When users come into Copilot, they have a very specific question or issue. Perhaps they have a specific task they're trying to execute, something new they're trying to learn about the product, or something that's just broken and gone wrong. When they ask a question in their natural language, you get an unbelievably clear insight into what the user is trying to do at that moment. They're saying in their own words, "Hey, I'm here, and this is what I'm dealing with. Help me."

Now, hopefully, Copilot has been trained well on up-to-date documentation and it can answer the user directly and accurately.

If this is true, you might be able to go into your dashboard and see lots of thumbs-up feedback with positive interactions that led to a closed Copilot session and a happier user. That's great!

In and of itself, this can actually be a great way to reduce churn because your users don't have to wait for hours to hear back from support agents or spend a lot of time trolling through your help documentation themselves.

But that's not always going to be the case.

Sometimes, you'll get users who don't get their questions answered, who ask specific things about edge cases or unique areas of the product which don’t have robust documentation, or who otherwise hit a wall.

This “deadend”, as we call it, indicates a user who has reached a frustrating endpoint. Their issue is not resolved, and they have a negative sentiment. Here, you might get negative feedback directly from the user, or you might just auto-categorize it as a dead end or require a fallback through a human agent in Copilot.

Both of these are indicators of frustration!

Now, here's the thing. The chatbots of five years ago perhaps might’ve tried to answer this question, but given their limitations and logic, they might pass a large percentage of questions back to your agents. So, it wasn't a great indicator of customer frustration, and it wasn't easy to decipher the root cause.

But with Copilot, the success rate is so much higher that failures are clear flags of frustration.

With negative feedback were deadends or fallbacks, you're able to get a much more granular look into the user's frustrations and their sentiment.

_GOAL OF THE EXERCISE_
Translate this sentence from the passage on Copilot and user frustration into Spanish: "But with Copilot, the success rate is so much higher that failures are clear flags of frustration." The data is not needed for this work.

_DATA EXTRACT_

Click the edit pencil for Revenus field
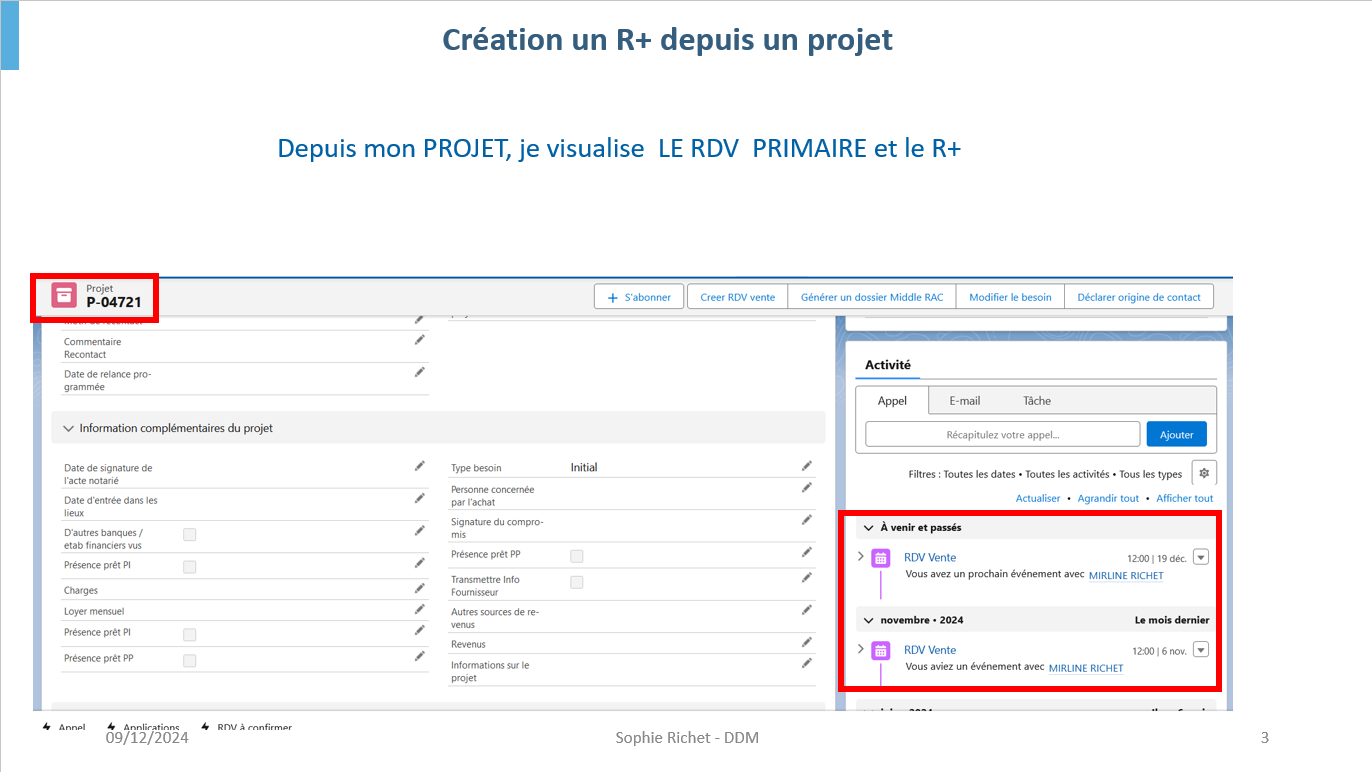The height and width of the screenshot is (772, 1372). pyautogui.click(x=806, y=642)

_ANSWER BOX_
Pero con Copilot, la tasa de éxito es tan superior que los fallos son claras señales de frustración.